Cena de simpósio: mural da Tumba de Paestum
Os mais ricos prolongam essas
relações externas, oferecendo banquetes em suas casas para os quais convidam
seus amigos. No andron, onde se
encontra o mais luxuoso mobiliário da casam o anfitrião, que não é assistido
por sua mulher, manda servir aos seus companheiros de cenáculo político ou
intelectual, de esporte ou de deboches, acepipes refinados e vinhos escolhidos.
Reclinados sobre os leitos, servidos por escravos, distraídos por interlúdios
de todo gênero e, principalmente, pelas tocadoras de flauta, de lira ou de cítara,
cujo salário mínimo é fixado pela lei, os convivas conversam familiarmente até
tarde da noite, ao sabor de sua fantasia. Na sua maioria essas reuniões
vesperais degeneram, indubitavelmente, em repugnantes bebedeiras, das quais
muitos não saem em boas condições. Mas nada nos impede de dar crédito, senão à
autenticidade, pelo menos à verossimilhança eventual das narrativas de
Xenofonte e de Platão, que colocam, no quadro jovial de um “banquete”, elevados
debates sobre política, filosofia ou ciência, dos quais participa Sócrates, que
se mostra, aliás, notavelmente resistente à embriaguez.

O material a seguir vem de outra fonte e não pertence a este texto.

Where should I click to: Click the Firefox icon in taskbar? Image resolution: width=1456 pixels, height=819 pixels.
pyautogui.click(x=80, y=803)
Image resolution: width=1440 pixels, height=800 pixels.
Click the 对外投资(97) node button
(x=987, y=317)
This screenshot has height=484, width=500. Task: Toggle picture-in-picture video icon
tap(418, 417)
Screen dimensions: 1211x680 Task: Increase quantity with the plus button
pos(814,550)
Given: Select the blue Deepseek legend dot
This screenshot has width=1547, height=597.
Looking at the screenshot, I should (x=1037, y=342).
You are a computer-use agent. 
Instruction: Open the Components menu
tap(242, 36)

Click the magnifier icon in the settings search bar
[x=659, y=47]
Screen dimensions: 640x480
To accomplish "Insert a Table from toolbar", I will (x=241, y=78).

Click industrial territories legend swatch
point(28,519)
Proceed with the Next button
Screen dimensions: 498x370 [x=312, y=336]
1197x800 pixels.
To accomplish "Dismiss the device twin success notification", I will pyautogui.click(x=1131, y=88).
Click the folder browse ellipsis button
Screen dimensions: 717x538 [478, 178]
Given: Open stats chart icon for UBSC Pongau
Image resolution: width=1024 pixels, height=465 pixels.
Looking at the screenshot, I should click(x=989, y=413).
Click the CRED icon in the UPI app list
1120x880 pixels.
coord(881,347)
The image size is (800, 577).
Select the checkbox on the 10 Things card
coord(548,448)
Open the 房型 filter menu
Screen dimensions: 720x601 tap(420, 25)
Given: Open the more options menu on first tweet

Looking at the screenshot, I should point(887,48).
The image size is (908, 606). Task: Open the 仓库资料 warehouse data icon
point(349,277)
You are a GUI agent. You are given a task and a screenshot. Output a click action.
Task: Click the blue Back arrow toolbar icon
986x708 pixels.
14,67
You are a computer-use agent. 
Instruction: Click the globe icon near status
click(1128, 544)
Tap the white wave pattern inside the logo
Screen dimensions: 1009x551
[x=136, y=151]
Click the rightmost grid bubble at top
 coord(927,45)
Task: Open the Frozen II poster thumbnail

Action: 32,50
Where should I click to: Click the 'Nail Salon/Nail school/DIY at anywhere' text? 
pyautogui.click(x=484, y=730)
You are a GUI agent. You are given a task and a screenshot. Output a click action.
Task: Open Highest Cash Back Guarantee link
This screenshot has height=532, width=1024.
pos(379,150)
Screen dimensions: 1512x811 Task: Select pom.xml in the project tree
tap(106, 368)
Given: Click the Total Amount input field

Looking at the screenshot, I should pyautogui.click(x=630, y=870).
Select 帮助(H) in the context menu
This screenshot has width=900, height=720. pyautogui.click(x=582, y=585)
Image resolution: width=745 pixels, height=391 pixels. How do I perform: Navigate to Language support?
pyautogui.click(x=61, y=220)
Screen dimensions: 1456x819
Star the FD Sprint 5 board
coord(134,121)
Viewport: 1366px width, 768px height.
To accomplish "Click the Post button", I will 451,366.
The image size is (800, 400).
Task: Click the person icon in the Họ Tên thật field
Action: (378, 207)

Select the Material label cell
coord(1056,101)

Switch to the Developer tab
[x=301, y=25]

AYMARD, André; AUBOYER, Jeannine.
O Oriente e a Grécia Antiga: o homem no
Oriente Próximo. Rio de Janeiro: Bertrand Brasil, 2003. p. 199-204. (História Geral das Civilizações, v. 2)
NOTA: O texto "As cidades gregas e a vida privada" não representa,
necessariamente, o pensamento deste blog. Foi publicado com o objetivo de
refletirmos sobre a construção do conhecimento histórico.